Merhabalar sevgili okur,
Çayınızı kahvenizi alıp bu seneki tatil yerimiz olan Hırvatistan gezimizde haydi bize eşlik edin. Yazımızı kolayca ilginizi çeken kısıma atlayabilmeniz için bölümlere ayırdık. Haydi başlayalım!

Konaklama
Biz tatil planımızı yaparken köpeğimizle birlikte gidebileceğimiz konaklama opsiyonlarını araştırarak başladık. Oteller her ne kadar köpek dostu olarak kendilerini tanıtsa da genel olarak bu dostluk belirli sınırlar içerisinde işliyor. Örneğin sadece 15kg’a kadar olan köpekler veya küçük ırklar gibi kriterler barındırıyor. Buna ek olarak köpeğinizin boyutuna göre ek ücret talep ediliyor bu yüzden biz airbnb üzerinden ev kiralama seçeneğine yöneldik. Evcil hayvanınız varsa ve ev kiralamayı düşünüyorsanız bu yazımız ilginizi çekebilir.
Airbnb üzerinden arama yaparken misafirler kısmında evcil hayvan seçeneğini ve tatil için düşündüğümüz tarihleri ve bütçe filtrelemesini kullanarak seçeneklerimizi epey bir azaltmış olduk 🙂
Bir sonraki aşama mevcut seçenekler arasından 2 haftalık tatilimiz süresince ihtiyacımız olacağını düşündüğümüz konfor elementleri için ilanları didik didik ederek bize en uygun evi bulmaya çalıştık. Ev sahiplerine ulaşarak, gerçekten de evcil hayvan filtresini doğru kullandığını ve evcil hayvanın boyutu ya da cinsinden bağımsız olarak konaklama yapabileceğimizi teyit etmek istedik. Bizim için mevcut seçenekler arasından kazanan evin önünde hem çakıl hem de kum plajı olan ev oldu.
Duće Köyü ve Omiš Şehri

Konakladığımız ev Duće köyünde olduğu için sabah ve akşamları Kara ile yaptığımız yürüyüşlerde köyü keşfetme fırsatı bulduk. Köy dediğimize bakmayın sahil kasabası demek daha doğru olur. Hırvatistanın neredeyse görebildiğimiz tüm sahil kesimi ufak koycuklara ayırılarak denize girmeye müsait bir hale getirilmiş. Bir de bu sahillerin bazıları kum, bazıları çakıl taşı, bazıları köpek ile denize girmeye müsait bazılarında ise yasak. Kimisi yavaş yavaş derinleşirken kimisi daha sığ ve çocuklu ailelere daha müsait halde tasarlanmış. Bu çeşitlilik ve alternatif üretilmiş olması da insanların bir sahile toplanmasındansa herkesin beklentisi ve ihtiyacına göre farklı sahillere dağılmasına sebep olmuş. Bizim denize girdiğimiz her yer sakin ve sessizdi.

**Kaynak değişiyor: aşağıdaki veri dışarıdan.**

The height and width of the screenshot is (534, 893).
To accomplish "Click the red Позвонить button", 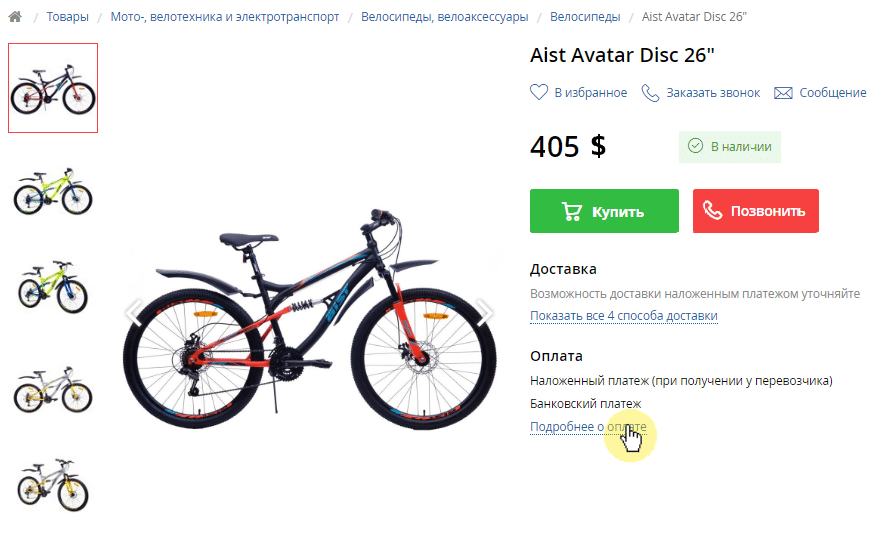I will tap(756, 211).
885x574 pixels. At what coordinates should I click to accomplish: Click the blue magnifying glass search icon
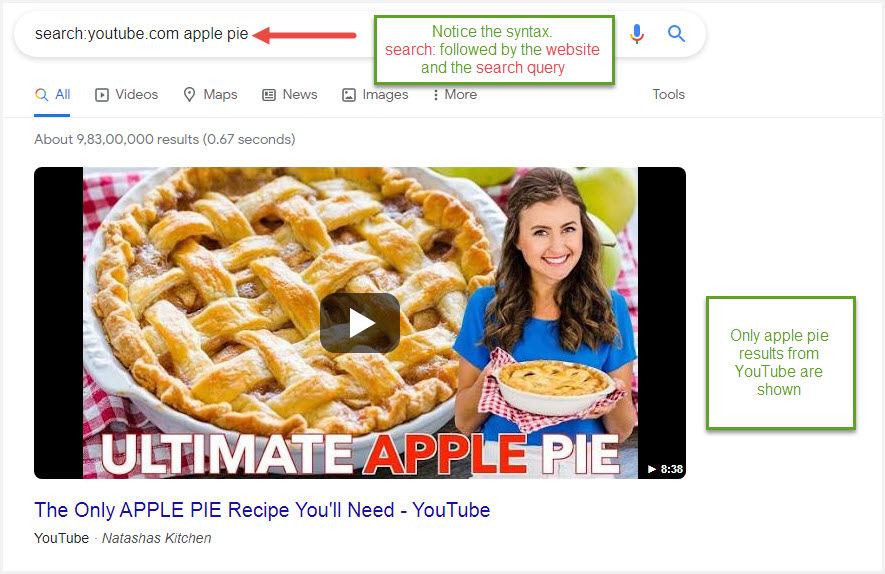(677, 34)
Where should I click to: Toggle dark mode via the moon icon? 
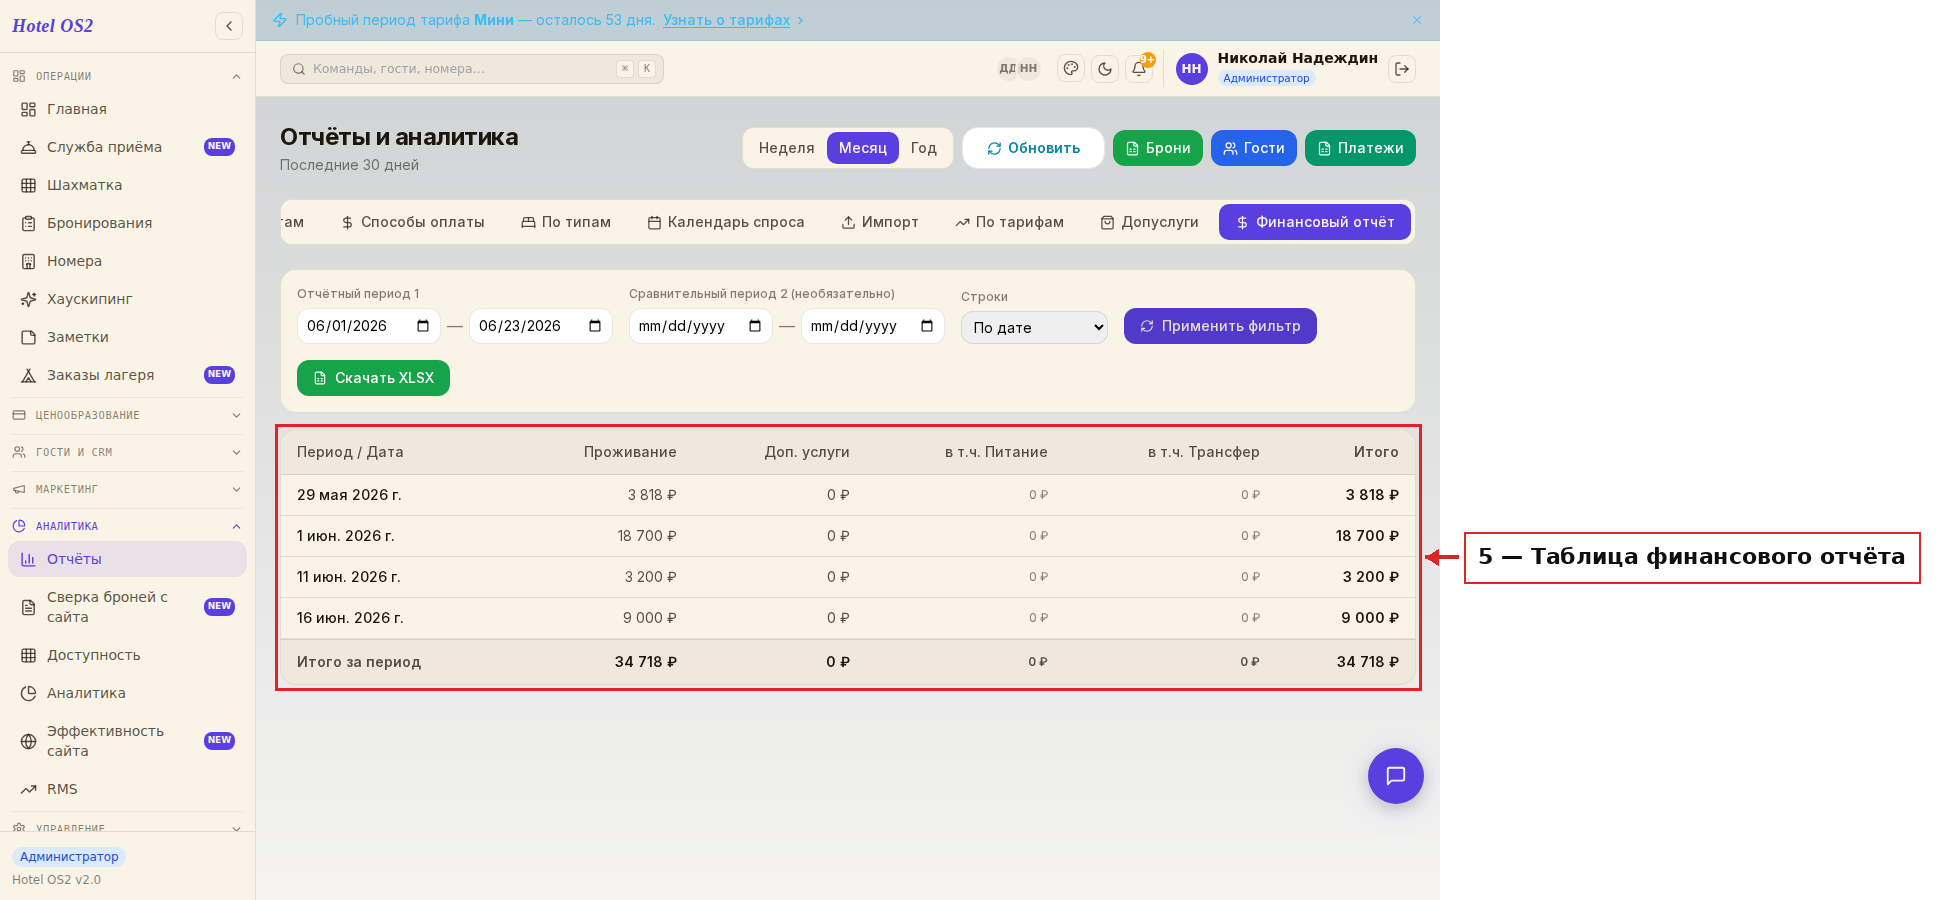pyautogui.click(x=1105, y=69)
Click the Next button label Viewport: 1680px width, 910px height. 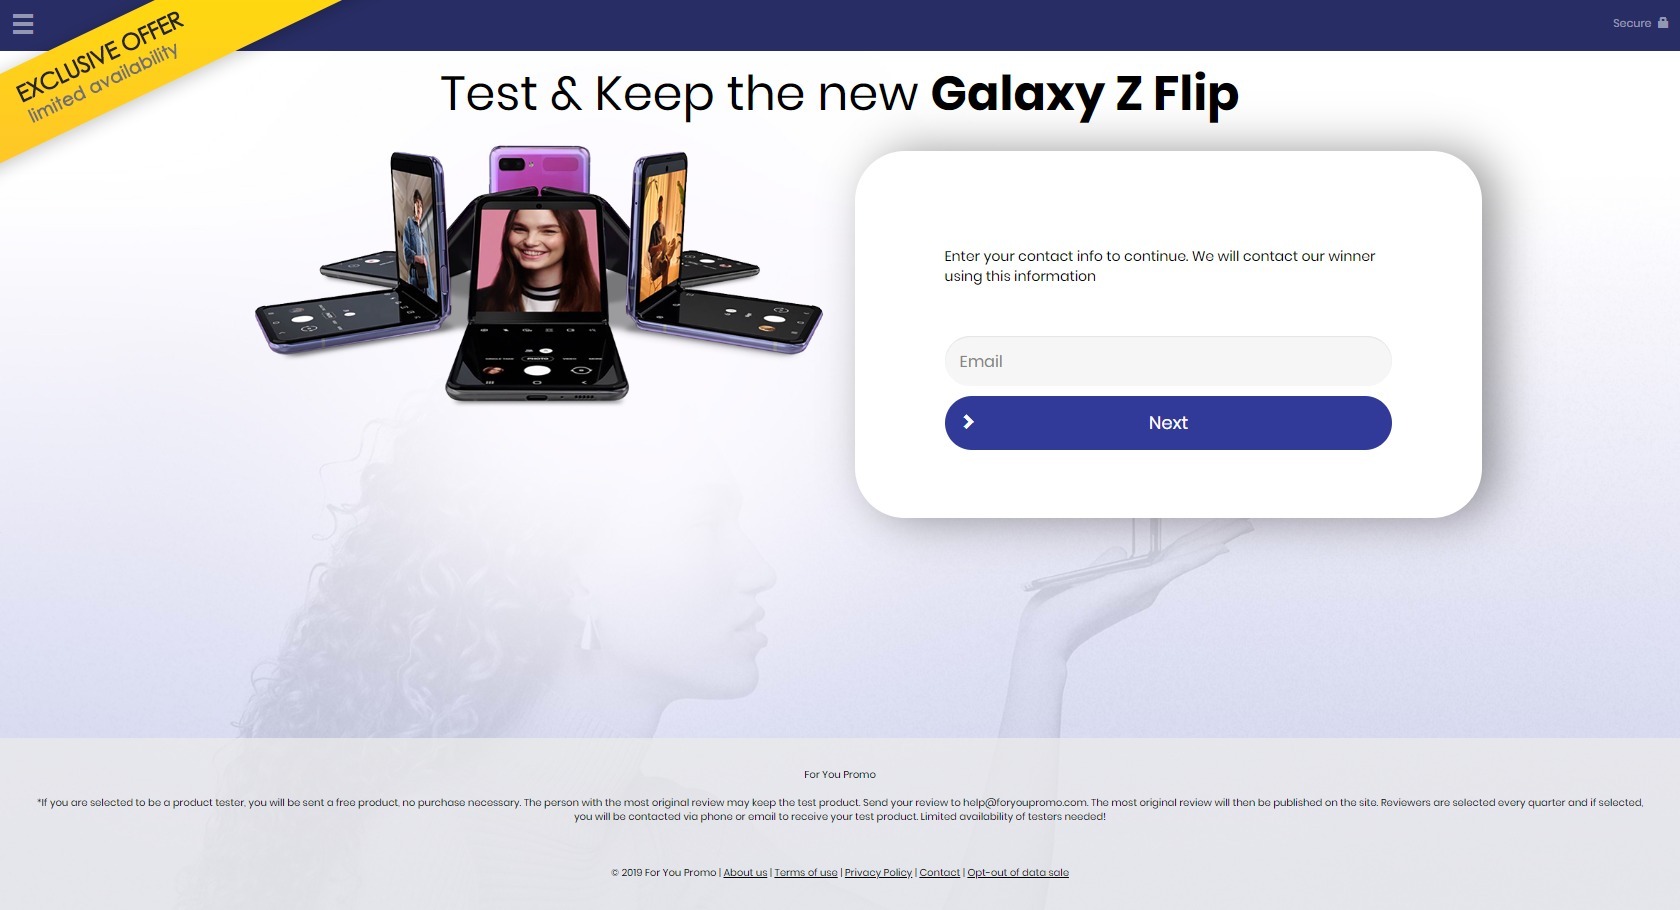coord(1168,423)
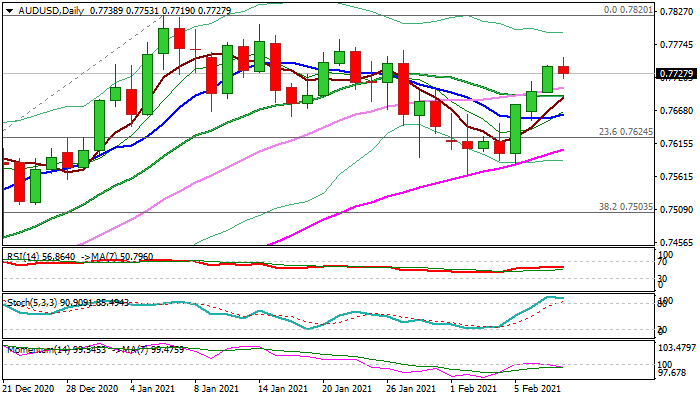This screenshot has height=400, width=700.
Task: Click the latest red candle on the far right
Action: pos(564,69)
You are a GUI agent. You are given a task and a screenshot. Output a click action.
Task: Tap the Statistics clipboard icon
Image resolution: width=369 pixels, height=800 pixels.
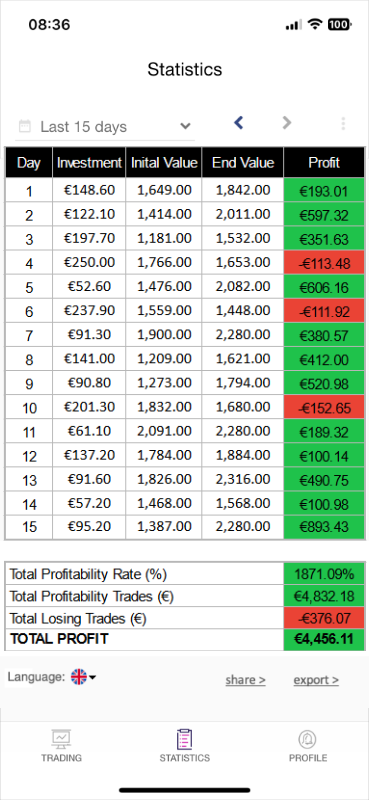(x=184, y=739)
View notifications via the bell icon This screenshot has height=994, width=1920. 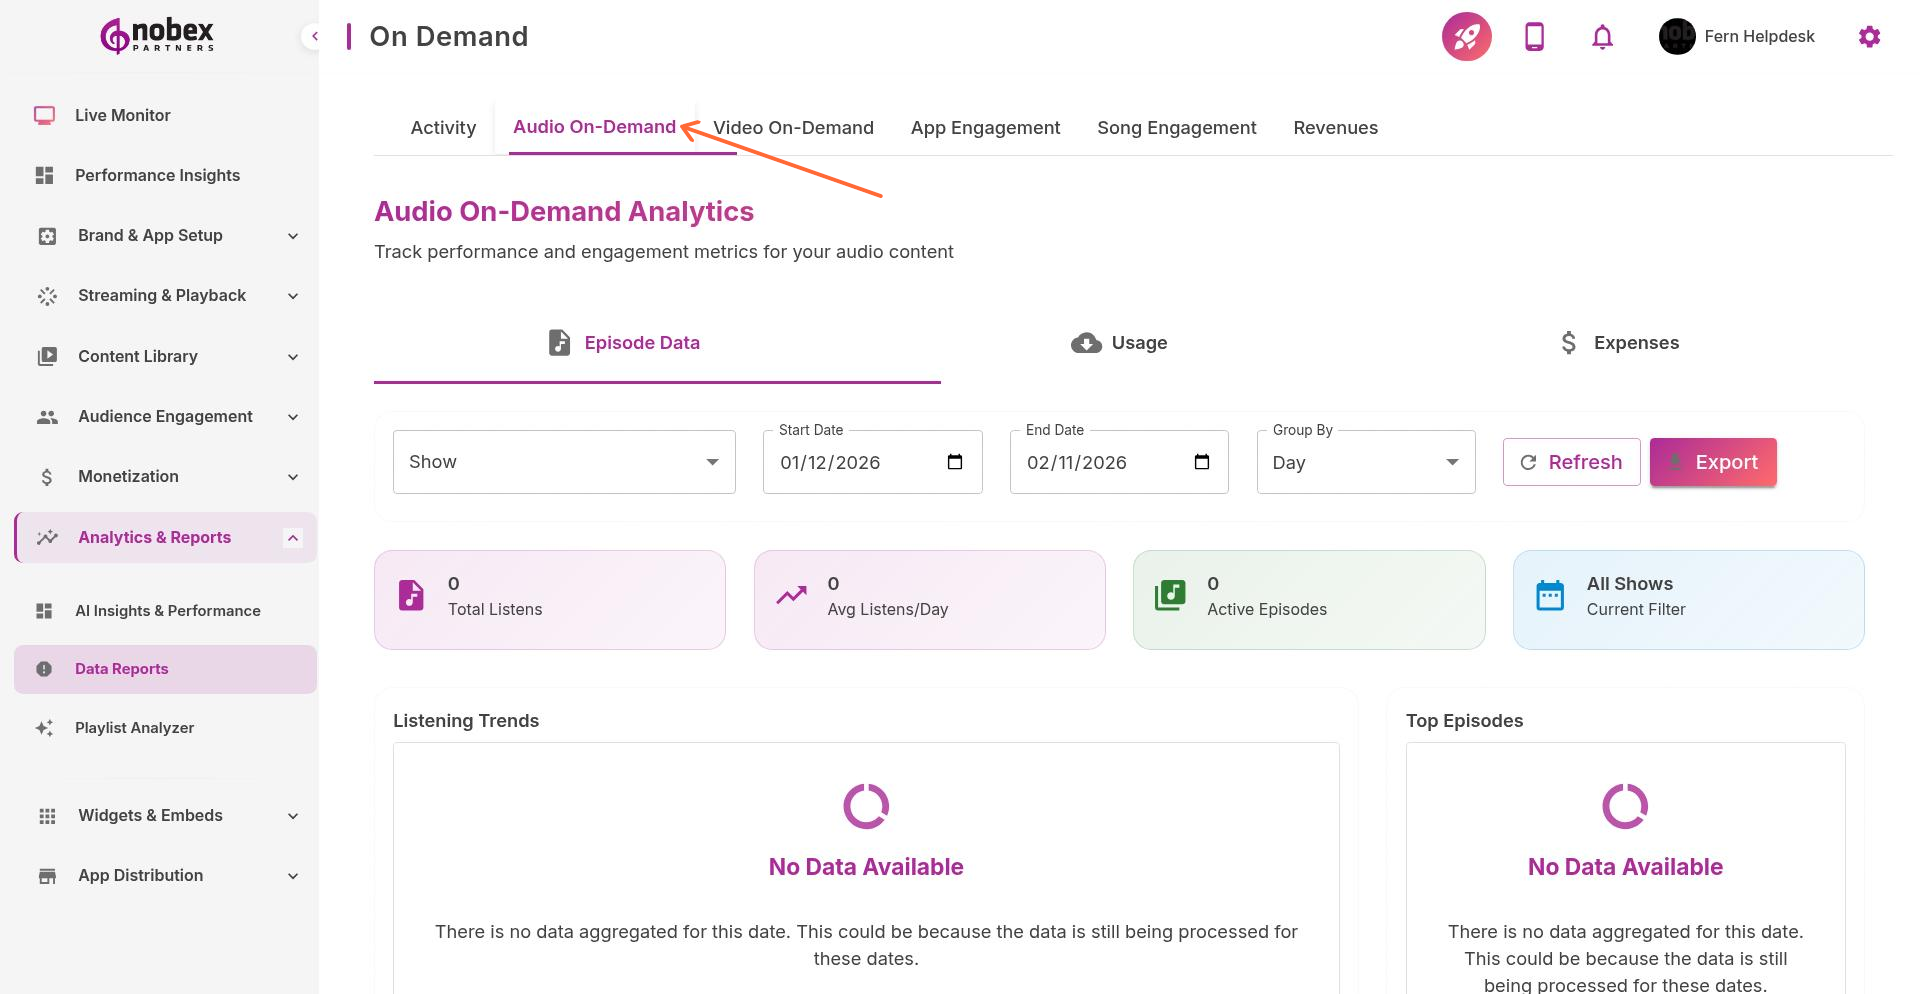pyautogui.click(x=1601, y=36)
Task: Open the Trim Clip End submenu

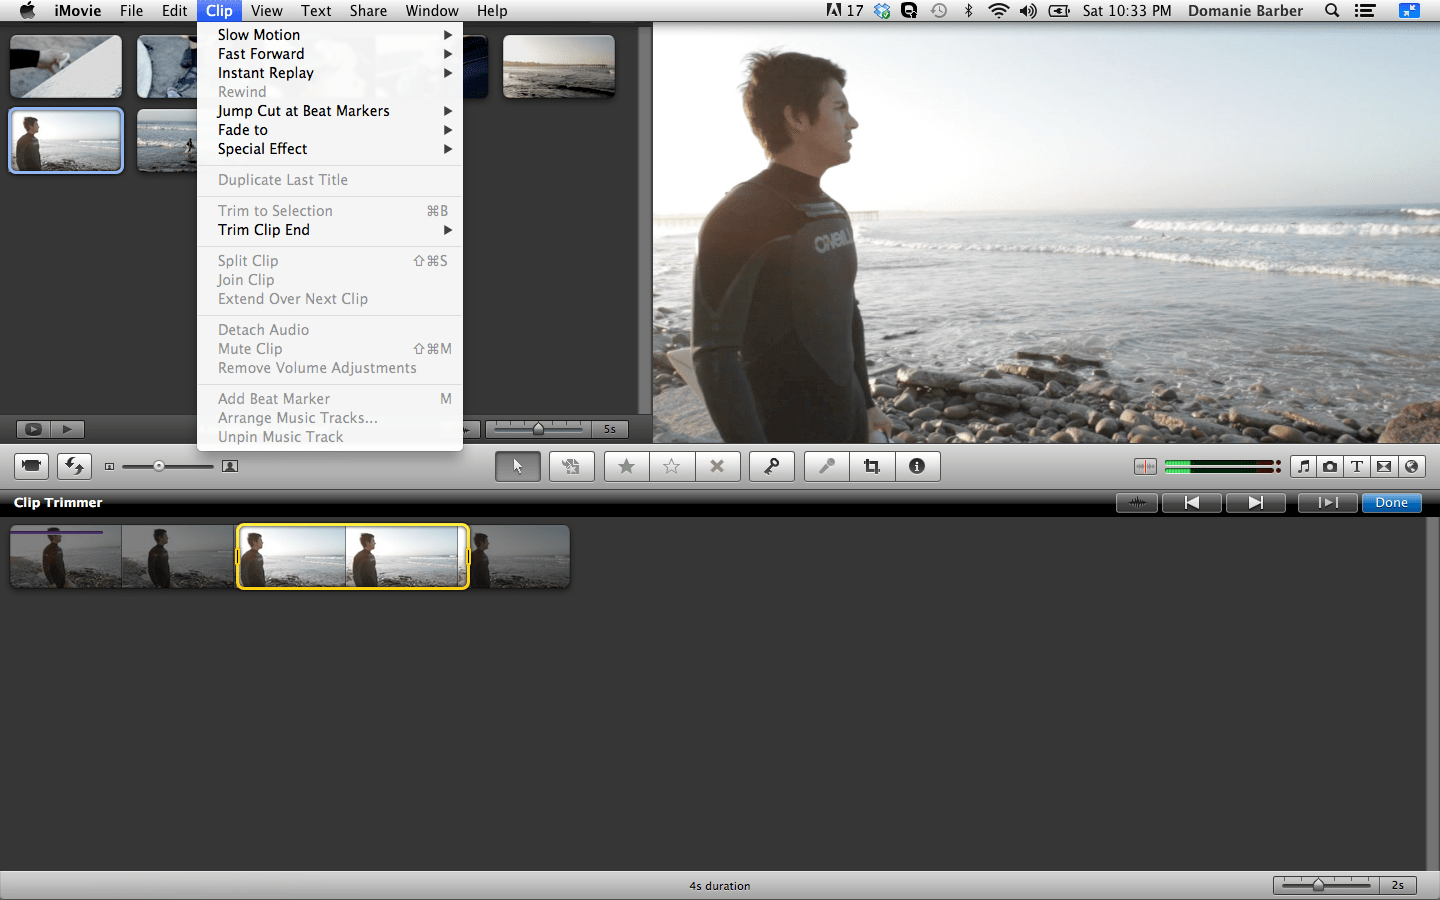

Duće köyünde denize girmek için aracınızı ücretli otoparka bırakmanıza gerek yok çünkü sahil kenarında ücretsiz çok fazla alternatif park yeri var. Beach’lerin ve restoranların kendi park yerleri de var eğer oralardan hizmet almayı tercih ederseniz ancak Omiš’te durum biraz farklı. Şehir 2 bölgeye ayrılmış durumda Zone-1 ve Zone-2 olarak, bu da otopark ücretlerine yansımış. Zone-1 olarak adlandırılan merkez bölgede aracınızı park etmek isterseniz ücreti saatlik 4€ ancak Zone-2 bölgesine park edip yürürseniz – yaklaşık 500m – park ücreti saatlik 1.5€ . Şu konumdaki park yeri 2.bölgede geçiyor ancak görebileceğiniz gibi merkeze çok çok yakın dolayısıyla eğer aracınızda yürüme engeli bulunan veya daha merkeze park etmenizi gerektirmeyecek bir durum yoksa bu park yerini öneririz. Park yeri aynı zamanda park alanının bir kısmını mini bir lunapark ile de paylaşıyor.
Gelelim Duće köyündeki market ve diğer imkanlara. Köyün ortasından ana sahil yolu geçtiği için toplu taşıma ve Flixbus gibi şehirler arası otobüs firmaları da bu yolu kullanıyor. Dolayısıyla işlek bir anayol, ne kadar hız kameraları olsa da çok fazla hız sınırına uyan yok.
Hırvatistan’ın kendi zincir marketlerinden Tommy vb marketleri yürüme mesafesi olarak bize uzak kaldığı için mini marketlerden (bakkal diyebiliriz) 2 tanesine gittik ve ikisi de sadece nakit olarak çalıştıklarını, kart kabul etmediklerini söyledi. Polonya’da nakitsiz bir yaşama alıştığımızdan, biraz garipsesek de Omiš’e giderek Tommy, Studenac ya da Ribola gibi marketlerden alışveriş ihtiyacımızı karşıladık.
Neler yedik?
LOCAL Bar & Kitchen, Duce köyünde bulunan sahil kenarında bir restoran. Puanlarından görebileceğiniz gibi gidenler tarafından oldukça beğenilmiş biz de kendisine bir şans verdik ve pişman olmadık. Tek şikayetimiz servis. Hemen açıklayalım, mekan yol ile aynı seviyede ancak yolun altında ve deniz seviyesinde kalan bir dış alanı daha mevcut. Biz burada oturarak bir süre bekledik ve servis gelmeyince içeriye geçip sipariş verelim dedik. Bizi geleceklerini söyleyerek tekrar dışarıya yönlendirdiler. Toplam 25 dakika sonra sipariş almaya geldiler. Siparişimiz alındıktan kısa süre sonra yemeklerimiz masamızdaydı. Ancak benzer bekleme sorununu hesap ödemek istediğimizde de yaşadık. İçeri geçip ödeyerek oradan ayrıldık.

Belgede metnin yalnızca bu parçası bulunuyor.